The House select committee investigating the events of January 6 has shifted its focus to former President Trump’s efforts to protest the results of the 2020 election, bringing attention to one Tweet in particular that they claim was the catalyst for the incident.

​​“Big protest in D.C. on January 6th. Be there, will be wild!” Trump tweeted Dec. 19, 2020. 

The investigators claim that the tweet was the message that led groups of Trump supporters who believed that the election had been stolen from the former president to congregate at the Capitol and enter the building. Jan 6 was the day that Congress met to certify the victory of President Joe Biden. 
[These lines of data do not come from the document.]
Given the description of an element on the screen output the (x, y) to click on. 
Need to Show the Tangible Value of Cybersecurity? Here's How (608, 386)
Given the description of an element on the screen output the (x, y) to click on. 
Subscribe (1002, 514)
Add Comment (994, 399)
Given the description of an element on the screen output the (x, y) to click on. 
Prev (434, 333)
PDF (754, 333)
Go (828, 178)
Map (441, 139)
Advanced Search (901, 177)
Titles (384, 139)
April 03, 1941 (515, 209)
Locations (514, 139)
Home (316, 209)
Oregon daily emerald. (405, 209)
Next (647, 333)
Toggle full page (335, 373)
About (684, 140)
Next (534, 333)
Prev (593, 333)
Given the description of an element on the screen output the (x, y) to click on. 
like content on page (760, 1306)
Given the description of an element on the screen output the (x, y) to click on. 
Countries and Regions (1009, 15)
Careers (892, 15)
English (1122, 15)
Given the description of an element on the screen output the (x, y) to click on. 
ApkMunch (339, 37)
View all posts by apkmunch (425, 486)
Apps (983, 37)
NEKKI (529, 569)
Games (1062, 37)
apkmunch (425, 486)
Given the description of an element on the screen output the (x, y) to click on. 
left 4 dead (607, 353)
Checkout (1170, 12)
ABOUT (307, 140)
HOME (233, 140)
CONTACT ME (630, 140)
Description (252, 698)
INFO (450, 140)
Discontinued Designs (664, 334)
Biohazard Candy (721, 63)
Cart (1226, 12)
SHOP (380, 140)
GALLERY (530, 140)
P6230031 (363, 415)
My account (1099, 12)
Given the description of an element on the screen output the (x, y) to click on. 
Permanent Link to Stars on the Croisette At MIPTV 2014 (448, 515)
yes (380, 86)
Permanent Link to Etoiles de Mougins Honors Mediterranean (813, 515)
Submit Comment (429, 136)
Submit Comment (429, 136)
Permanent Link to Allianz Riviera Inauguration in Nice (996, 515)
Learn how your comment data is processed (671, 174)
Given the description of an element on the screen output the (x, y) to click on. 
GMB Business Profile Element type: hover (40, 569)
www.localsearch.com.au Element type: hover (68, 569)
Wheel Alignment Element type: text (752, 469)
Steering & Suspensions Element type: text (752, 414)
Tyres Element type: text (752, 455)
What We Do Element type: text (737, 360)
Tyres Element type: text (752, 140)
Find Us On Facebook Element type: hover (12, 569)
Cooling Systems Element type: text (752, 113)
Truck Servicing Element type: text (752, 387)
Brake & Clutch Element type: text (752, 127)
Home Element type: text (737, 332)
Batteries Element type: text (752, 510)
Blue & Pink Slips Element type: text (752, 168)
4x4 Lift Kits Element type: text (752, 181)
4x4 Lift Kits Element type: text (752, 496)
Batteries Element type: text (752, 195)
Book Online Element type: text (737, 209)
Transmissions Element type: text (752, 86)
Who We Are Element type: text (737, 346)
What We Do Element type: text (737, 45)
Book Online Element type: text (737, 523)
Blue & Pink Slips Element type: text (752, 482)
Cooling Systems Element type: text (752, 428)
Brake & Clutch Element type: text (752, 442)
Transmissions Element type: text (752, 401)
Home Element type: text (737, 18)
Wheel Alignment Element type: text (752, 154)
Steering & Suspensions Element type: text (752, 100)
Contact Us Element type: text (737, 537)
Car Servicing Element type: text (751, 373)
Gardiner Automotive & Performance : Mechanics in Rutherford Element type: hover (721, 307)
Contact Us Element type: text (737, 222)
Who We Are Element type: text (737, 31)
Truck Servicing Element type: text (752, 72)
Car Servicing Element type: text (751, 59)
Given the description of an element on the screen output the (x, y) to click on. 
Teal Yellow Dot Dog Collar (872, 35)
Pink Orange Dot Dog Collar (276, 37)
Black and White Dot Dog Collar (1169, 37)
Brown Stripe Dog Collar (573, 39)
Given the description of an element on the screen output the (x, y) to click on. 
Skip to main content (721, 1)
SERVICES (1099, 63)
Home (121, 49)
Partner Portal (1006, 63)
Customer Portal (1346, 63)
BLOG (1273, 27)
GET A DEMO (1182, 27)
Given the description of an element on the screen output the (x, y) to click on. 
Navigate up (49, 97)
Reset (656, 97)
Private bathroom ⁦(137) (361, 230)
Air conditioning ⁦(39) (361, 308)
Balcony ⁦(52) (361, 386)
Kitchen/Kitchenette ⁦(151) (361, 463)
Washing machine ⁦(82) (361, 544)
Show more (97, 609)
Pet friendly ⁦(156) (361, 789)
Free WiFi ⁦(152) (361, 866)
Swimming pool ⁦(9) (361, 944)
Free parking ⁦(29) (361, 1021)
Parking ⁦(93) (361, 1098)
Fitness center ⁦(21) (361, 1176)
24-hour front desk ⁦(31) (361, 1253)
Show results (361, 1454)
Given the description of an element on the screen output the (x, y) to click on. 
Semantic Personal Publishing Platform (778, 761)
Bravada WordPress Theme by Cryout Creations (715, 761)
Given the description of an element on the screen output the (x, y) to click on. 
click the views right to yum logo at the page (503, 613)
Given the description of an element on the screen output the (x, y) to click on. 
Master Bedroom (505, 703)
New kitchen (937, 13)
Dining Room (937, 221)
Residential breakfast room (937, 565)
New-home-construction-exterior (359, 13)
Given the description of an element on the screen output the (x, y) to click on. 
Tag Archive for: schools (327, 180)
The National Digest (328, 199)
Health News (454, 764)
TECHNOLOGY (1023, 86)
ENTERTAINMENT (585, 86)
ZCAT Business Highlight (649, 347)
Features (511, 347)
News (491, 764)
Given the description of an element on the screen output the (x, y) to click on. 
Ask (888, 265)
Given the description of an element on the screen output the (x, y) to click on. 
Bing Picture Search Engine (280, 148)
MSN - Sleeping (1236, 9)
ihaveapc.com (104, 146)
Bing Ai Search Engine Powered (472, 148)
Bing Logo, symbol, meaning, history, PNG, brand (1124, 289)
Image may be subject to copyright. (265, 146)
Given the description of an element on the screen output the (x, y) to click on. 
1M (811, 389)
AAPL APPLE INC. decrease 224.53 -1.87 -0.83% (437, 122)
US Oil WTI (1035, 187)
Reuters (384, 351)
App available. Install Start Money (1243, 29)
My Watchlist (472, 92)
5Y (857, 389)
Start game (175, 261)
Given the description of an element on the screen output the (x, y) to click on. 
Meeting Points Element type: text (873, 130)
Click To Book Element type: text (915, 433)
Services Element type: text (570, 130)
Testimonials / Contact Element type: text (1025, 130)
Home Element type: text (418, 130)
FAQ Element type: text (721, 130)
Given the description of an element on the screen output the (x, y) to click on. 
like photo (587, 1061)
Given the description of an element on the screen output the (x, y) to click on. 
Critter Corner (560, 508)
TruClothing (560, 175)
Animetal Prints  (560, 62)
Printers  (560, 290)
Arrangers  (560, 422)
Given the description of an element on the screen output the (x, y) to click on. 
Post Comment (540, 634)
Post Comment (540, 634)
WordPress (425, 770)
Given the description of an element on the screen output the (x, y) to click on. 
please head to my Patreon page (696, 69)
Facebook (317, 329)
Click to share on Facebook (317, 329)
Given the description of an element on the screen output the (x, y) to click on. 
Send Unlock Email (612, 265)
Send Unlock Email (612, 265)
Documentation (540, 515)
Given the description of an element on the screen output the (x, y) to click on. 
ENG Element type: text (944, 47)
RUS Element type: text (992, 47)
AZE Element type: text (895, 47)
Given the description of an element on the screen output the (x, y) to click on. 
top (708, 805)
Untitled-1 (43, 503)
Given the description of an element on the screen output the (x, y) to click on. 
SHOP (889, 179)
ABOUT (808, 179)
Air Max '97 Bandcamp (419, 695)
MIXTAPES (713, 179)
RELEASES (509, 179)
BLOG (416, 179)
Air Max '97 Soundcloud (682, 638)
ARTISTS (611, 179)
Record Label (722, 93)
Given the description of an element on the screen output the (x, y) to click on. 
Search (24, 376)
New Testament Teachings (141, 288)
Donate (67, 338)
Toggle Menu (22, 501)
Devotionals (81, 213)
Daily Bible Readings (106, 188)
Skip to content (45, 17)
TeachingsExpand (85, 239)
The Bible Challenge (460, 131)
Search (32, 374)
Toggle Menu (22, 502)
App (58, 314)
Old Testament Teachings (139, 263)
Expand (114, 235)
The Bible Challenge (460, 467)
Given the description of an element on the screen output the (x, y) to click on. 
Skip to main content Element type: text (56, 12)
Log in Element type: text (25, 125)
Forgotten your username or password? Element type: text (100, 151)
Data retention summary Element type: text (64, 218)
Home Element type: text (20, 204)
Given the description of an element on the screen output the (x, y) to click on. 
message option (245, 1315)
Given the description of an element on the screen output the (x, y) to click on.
The committee plans to investigate the events that occurred both before and after the Tweet. The prosecutors seek to prove that Trump acted with the intention of promoting a violent uprising and acted in cooperation with the groups that would eventually enter the Capitol building.

Trump’s tweet cited a report from Peter Navarro, a top aide, which claimed to demonstrate proof of massive voter fraud. “Statistically impossible to have lost the 2020 election,” read a preceding tweet from Trump before his call to protest.

“Donald Trump sent out the tweet that would be heard around the world, the first time in American history when a president of the United States called a protest against his own government, in fact, to try to stop the counting of electoral college votes in a presidential election he had lost,” Raskin said Sunday on CBS News’ “Face The Nation.” “People are going to hear the story of that tweet, and then the explosive effect it had in Trump World and specifically among the domestic violent extremist groups, the most dangerous political extremists in the country.”

The primary focus of the hearing will be groups such as the Proud Boys and the Oath Keepers as well as movements such as QAnon, a movement tied to extreme conspiracy theories.

“We’ll show how some of these right-wing extremist groups who came to D.C. [and] led the attack on the Capitol had ties to Trump associates,” said a select committee aide on Monday. 

The committe will also discuss how the tweet from Trump sparked excitement on pro-Trump platforms, such as theDonald.win. Users believed the tweet was a coded call to prepare for violence.

“He can’t exactly openly tell you to revolt. This is the closest he’ll ever get,” one user wrote on theDonald.win.

“I read that as armed,” another user wrote.

“Then bring the guns we shall,” wrote a third.

“’Will Be Wild’ is a hidden message for us to be prepared ….as in armed.” said another.

While some may have taken such messages from Trump’s tweet, it falls to the committee to prove that Trump made the tweet with the intention of inciting violence.

The committee had previously used the testimony from Cassidy Hutchinson, who was an aide under former President Trump, who alleged that the former president had attempted to take the wheel of a moving vehicle and assaulted a Secret Service agent. These claims were later denied by the Secret Service, and Hutchinson’s testimony was largely discarded.